- [INSTRUCTIONS FOR THE TASK]
Return each line of the listing that follows in which the string "Given" can be found.

- [INFORMATION]
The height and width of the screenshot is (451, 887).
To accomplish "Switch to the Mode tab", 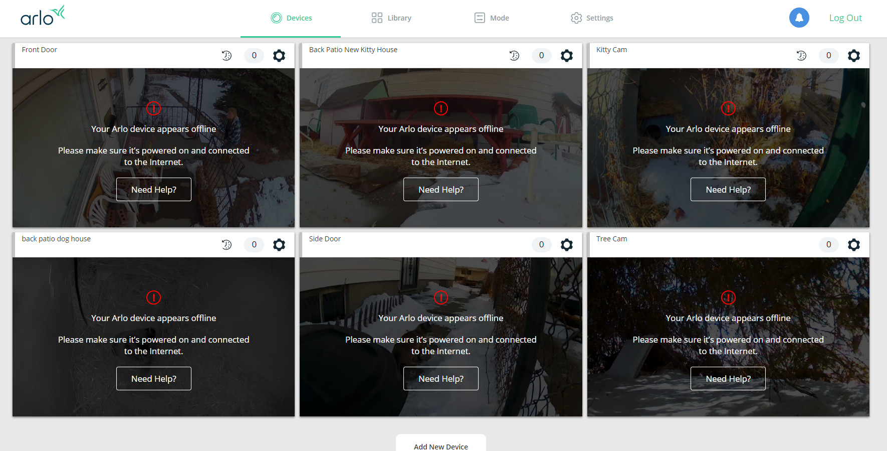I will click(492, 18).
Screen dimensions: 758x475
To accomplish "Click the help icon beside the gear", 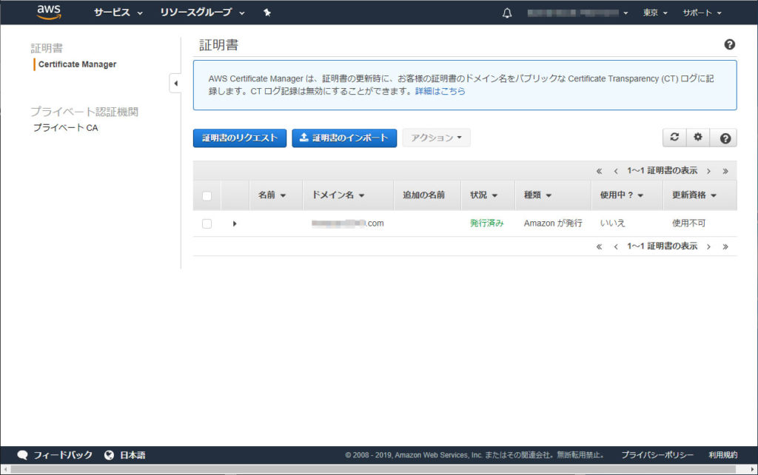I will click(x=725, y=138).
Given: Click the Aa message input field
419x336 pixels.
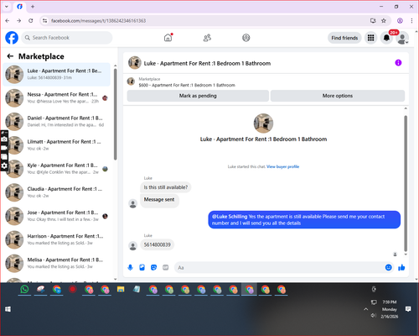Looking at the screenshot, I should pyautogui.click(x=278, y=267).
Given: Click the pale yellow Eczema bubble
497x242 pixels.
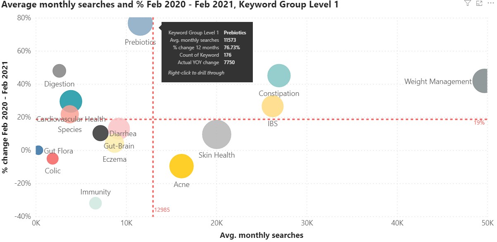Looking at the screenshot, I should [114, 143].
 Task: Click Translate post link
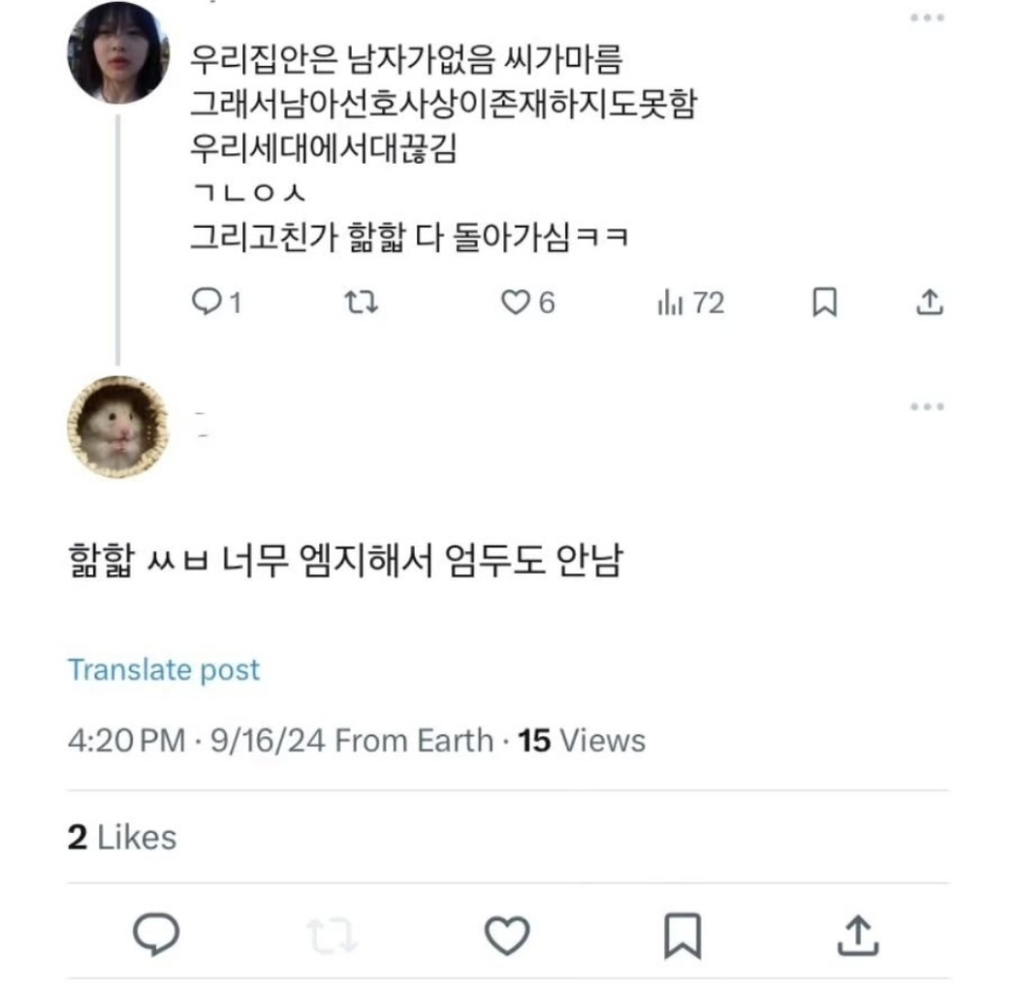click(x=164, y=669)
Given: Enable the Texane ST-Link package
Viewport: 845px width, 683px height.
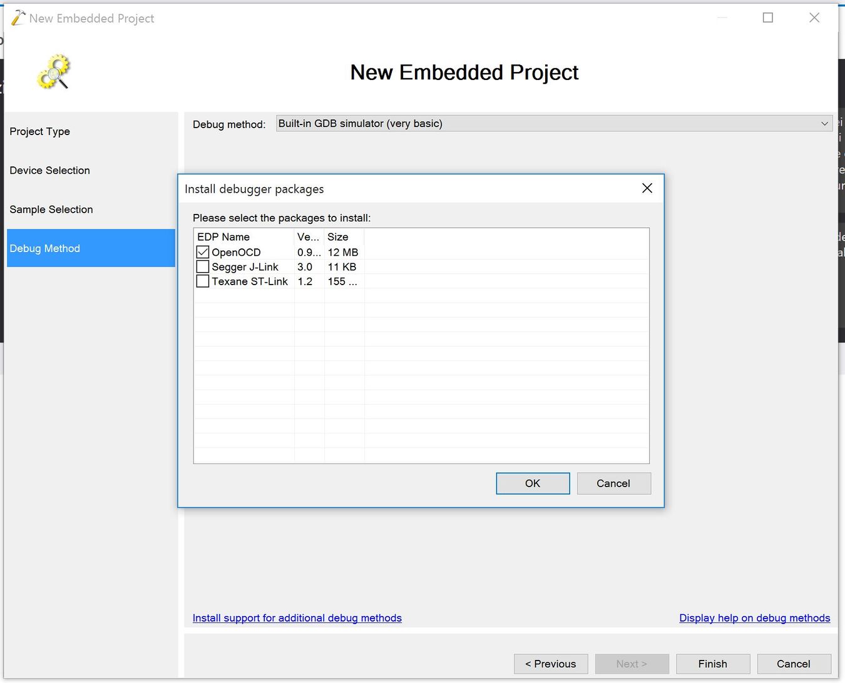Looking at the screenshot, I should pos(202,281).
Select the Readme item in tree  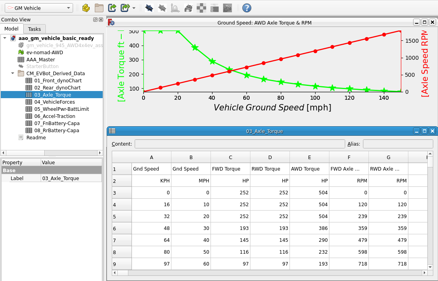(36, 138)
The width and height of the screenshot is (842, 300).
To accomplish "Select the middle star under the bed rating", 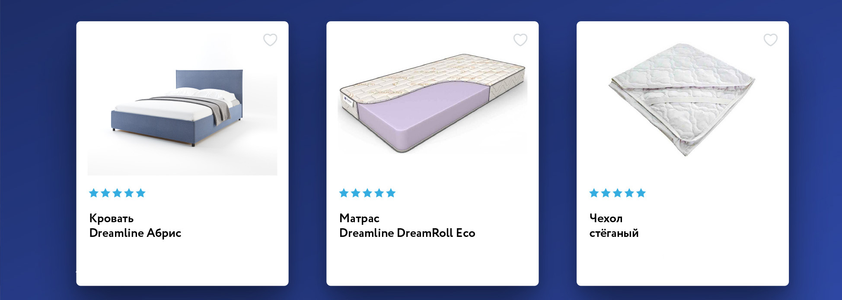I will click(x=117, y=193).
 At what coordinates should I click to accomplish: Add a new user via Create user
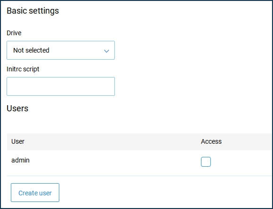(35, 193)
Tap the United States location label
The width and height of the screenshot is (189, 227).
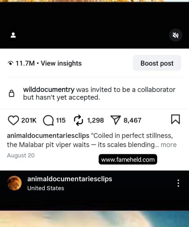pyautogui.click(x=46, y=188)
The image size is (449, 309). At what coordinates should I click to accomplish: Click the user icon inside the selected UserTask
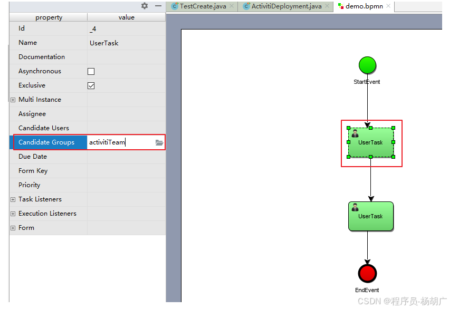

- [SOLUTION]
Given: Click the Aa message input field
Given: Click the pale yellow Eczema bubble
Given: Enable the Texane ST-Link package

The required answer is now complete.